Diría yo que las dimensiones incontenibles de la crisis del sistema estatal mexicano son, también, la primera gran crisis política de la globalización: por el lugar donde estalla, una nación occidental unida a Estados Unidos por la historia, la vecindad y el TLC; y por el tema sobre el cual estalla, la compenetración entre finanzas globales (porque eso, y no otra cosa, es la industria de la droga) y poder. Se puede pensar en la actual crisis de desintegración del régimen político mexicano como una crisis con efectos sistémicos que atrae, por ley de gravedad, el involucramiento de Estados Unidos.
Ahora el gobierno de Washington se muestra alarmado porque un general mexicano al cual acusan (``acusan'', digo, porque entre La Paca, Lozano y la osamenta uno ya no les cree ni les deja de creer nada de nada) de cómplice del tráfico de drogas se enteró, desde su alto puesto, de los ``secretos'' de la DEA, de los nombres de sus informantes en México (ahora en peligro de muerte, si no ya ejecutados) y de las redes policiales destinadas a combatir a los traficantes (o, para hablar con más precisión, a los operadores de las grandes finanzas trasnacionales de la industria de la droga). Pero ese gobierno había ``certificado'' al mencionado general hace unas cuantas semanas. ¿Es que no sabían? ¿Es que tan mal informados están sobre los tráficos ilegales y sus prolongaciones en los aparatos políticos y policiales? ¿O es que no se esperaban que la crisis mexicana les explotara de este modo entre sus manos? Ahora hasta el mismísimo Al Gore debe de estar pensando que una cosa era Louisiana y otra este México oscuro, levantisco, turbulento, rejego.
En abril, parece, William Clinton visitará el país. Nunca un presidente de Estados Unidos se ha paseado por un México en tal situación de indefensión ante el poder que él representa. Quién sabe a qué viene y poco importa qué dirá en público. Quién sabe de qué modo planteará sus exigencias en privado y con qué autoridad o fuerza podrá resistirlas su debilitado interlocutor.
Una cosa, sin embargo, es cierta: en el mundo globalizado, la crisis de México es, en buena medida, también de Estados Unidos. Si esto es así, aunque parezca una paradoja, la capacidad y el poder de negociación de México son superiores a los de cualquier otro país en situación parecida. Pero ese poder, tan negativo como real, sólo puede ser usado por un gobierno que sea y se sienta independiente, soberano y autónomo, no tema afrontar las consecuencias (sabiendo que la otra parte deberá también afrontar las suyas) y sea a la vez creíble y capaz de cumplir sus compromisos.
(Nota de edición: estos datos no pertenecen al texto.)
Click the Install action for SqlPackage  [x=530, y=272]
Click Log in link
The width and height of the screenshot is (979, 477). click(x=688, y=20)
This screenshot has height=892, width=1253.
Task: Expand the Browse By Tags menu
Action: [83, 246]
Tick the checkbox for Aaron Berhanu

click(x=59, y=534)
Ese gobierno no existe hoy en México. Ni el subcomandante Marcos desde el sur ni el presidente Clinton desde el norte pueden tener garantías ni saber con quién en realidad están tratando. Pero este punto focal de esta primera crisis de la globalización sólo puede resolverse en México. Ni modo, así nos tocó vivir nuestro propio destino manifiesto.